__RECORDS FOR THIS TASK__
Start of Block

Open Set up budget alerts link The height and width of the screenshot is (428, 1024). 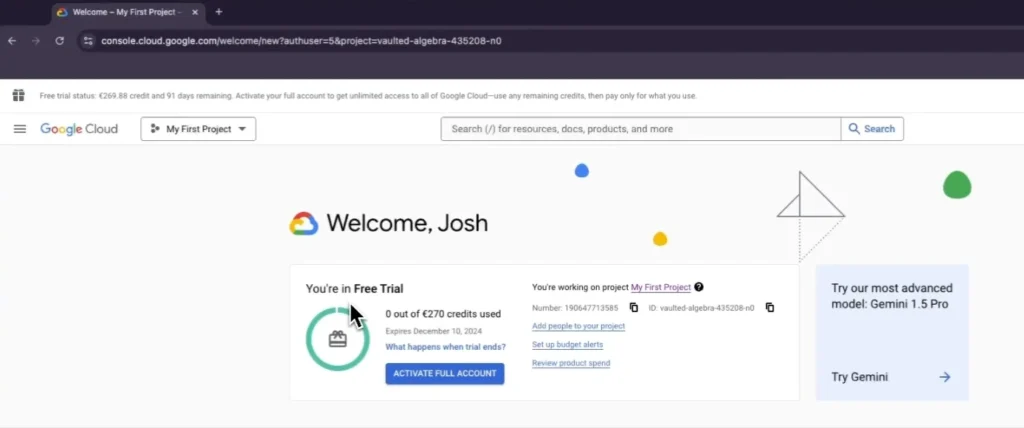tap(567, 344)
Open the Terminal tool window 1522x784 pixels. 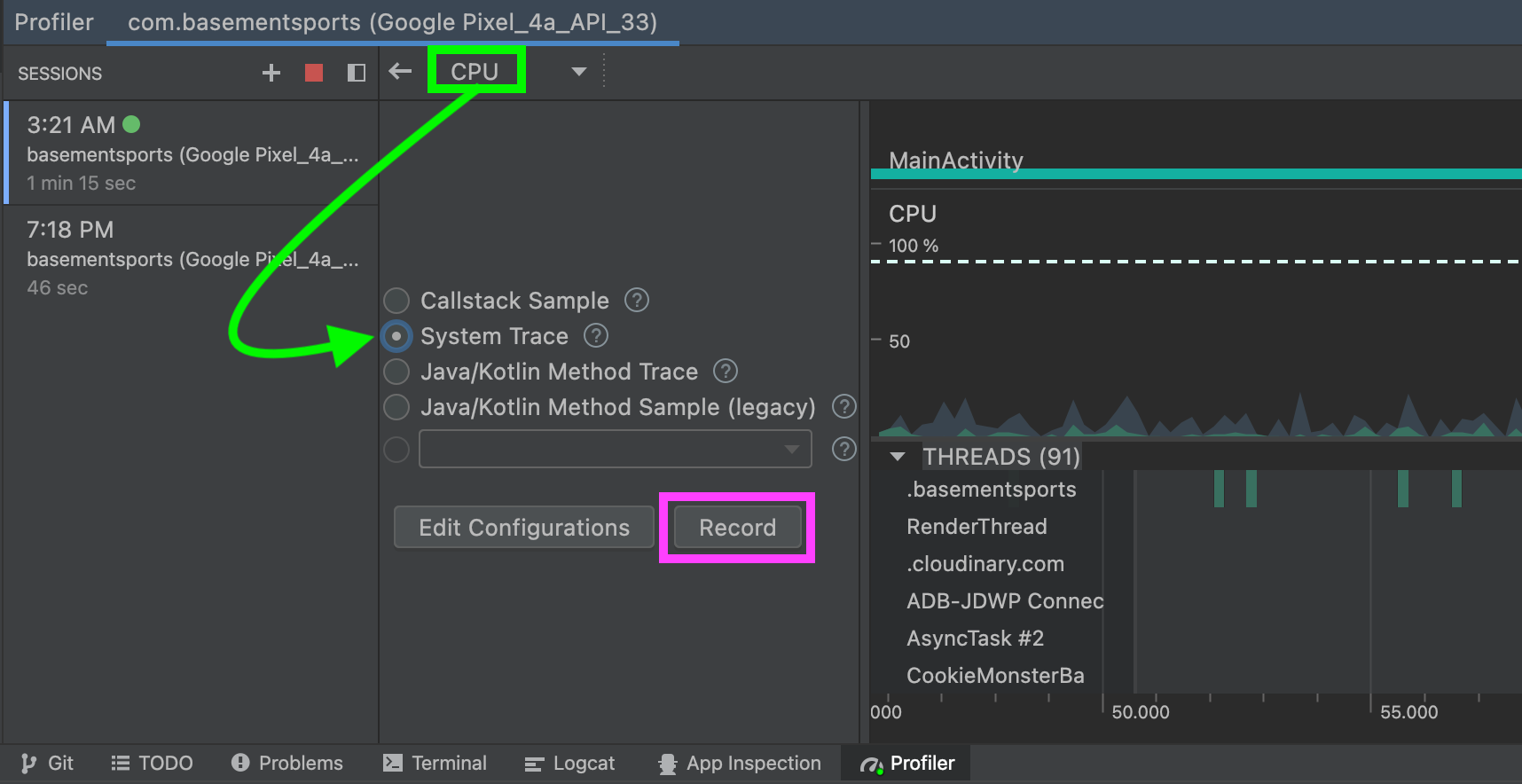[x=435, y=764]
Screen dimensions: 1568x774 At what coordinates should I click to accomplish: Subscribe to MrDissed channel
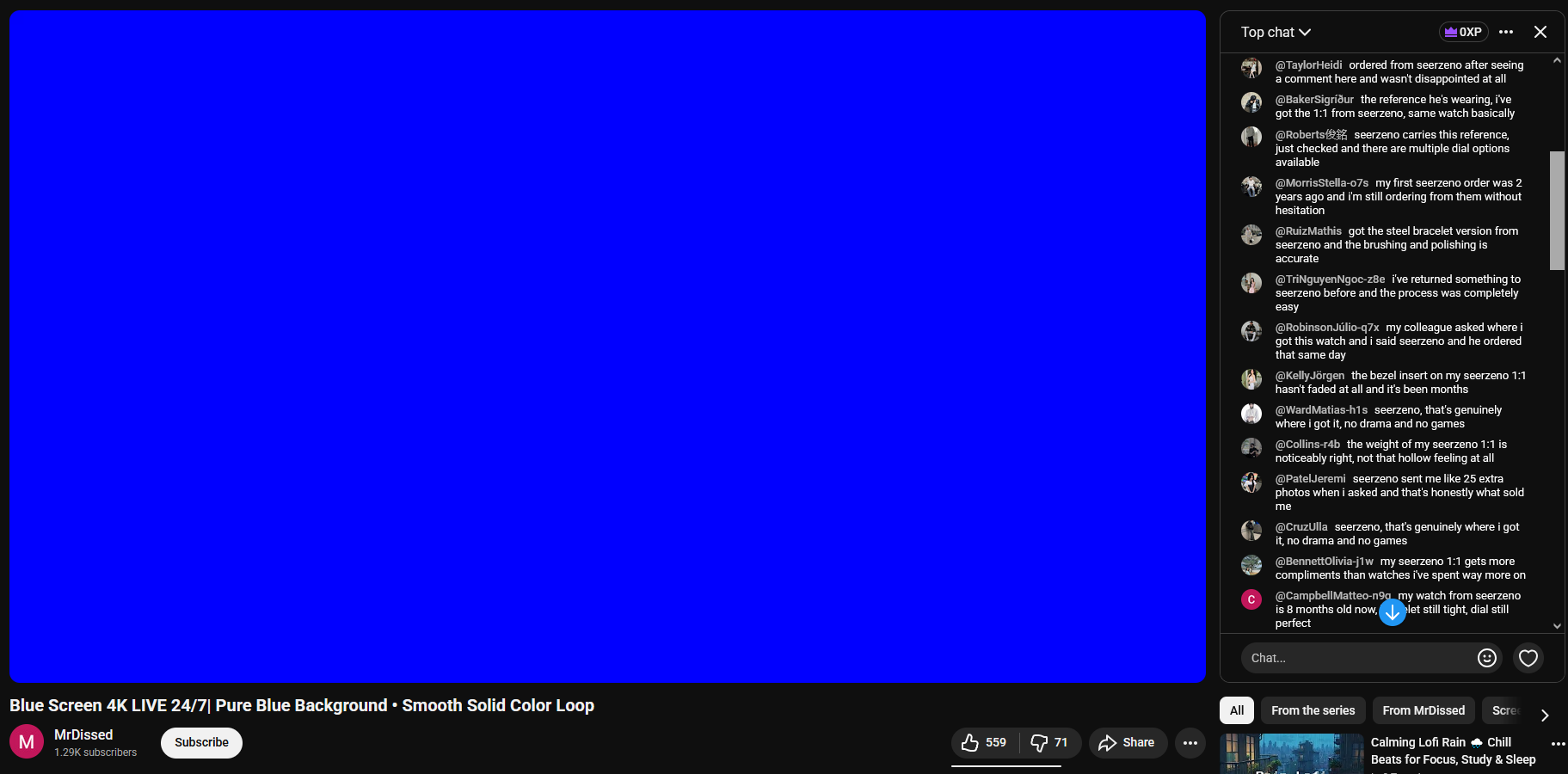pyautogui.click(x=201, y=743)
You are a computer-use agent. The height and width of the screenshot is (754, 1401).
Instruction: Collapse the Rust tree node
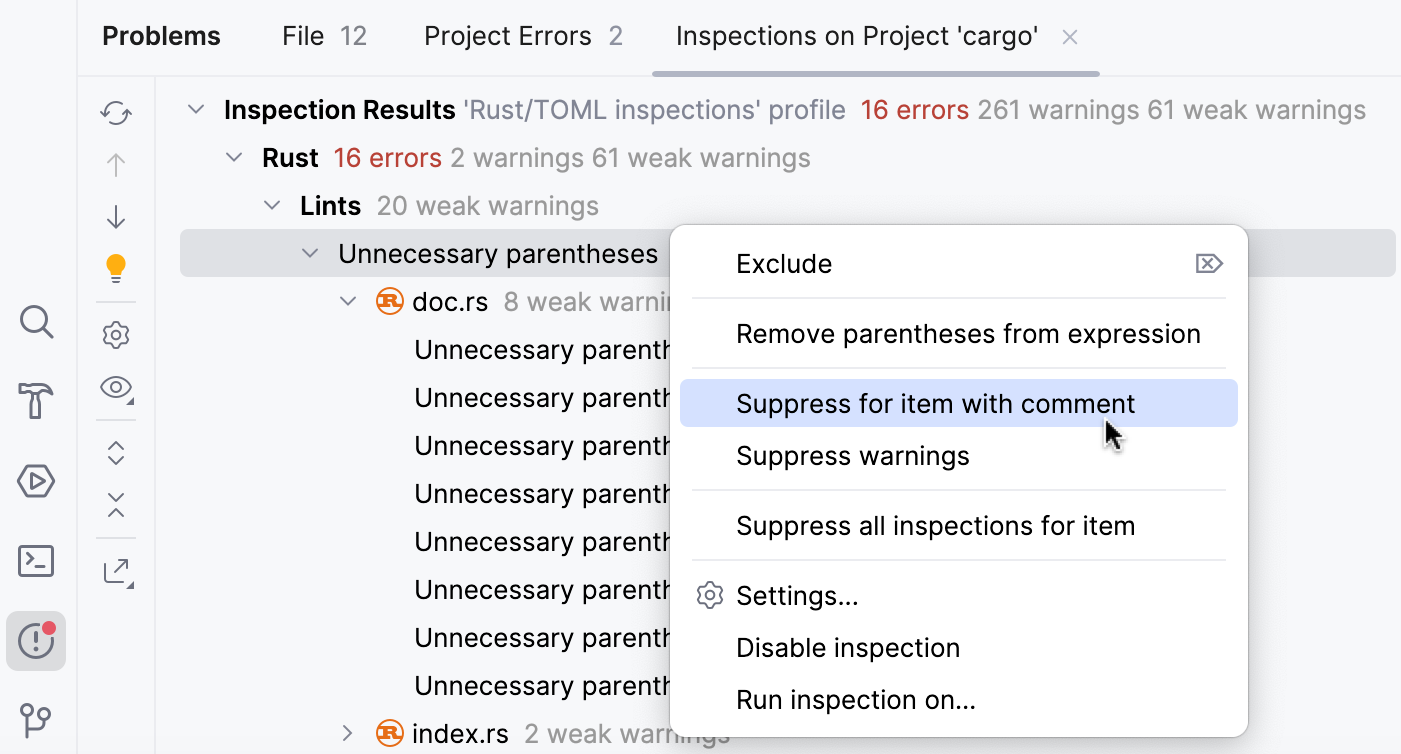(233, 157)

End of Block
Start of Block

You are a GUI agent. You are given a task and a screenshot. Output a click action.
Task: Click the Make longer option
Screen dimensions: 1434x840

End of Block

__WORK INSTRUCTIONS__
Extract from the material above the stretch running from the line containing "Screen dimensions: 1568x774" through the line containing "You are a computer-use". Keep the text exact and the pictures out.

__ANSWER TO THIS TASK__
Screen dimensions: 1568x774 At what coordinates should I click to accomplish: Subscribe to MrDissed channel
pyautogui.click(x=201, y=743)
You are a computer-use agent. The height and width of the screenshot is (754, 1401).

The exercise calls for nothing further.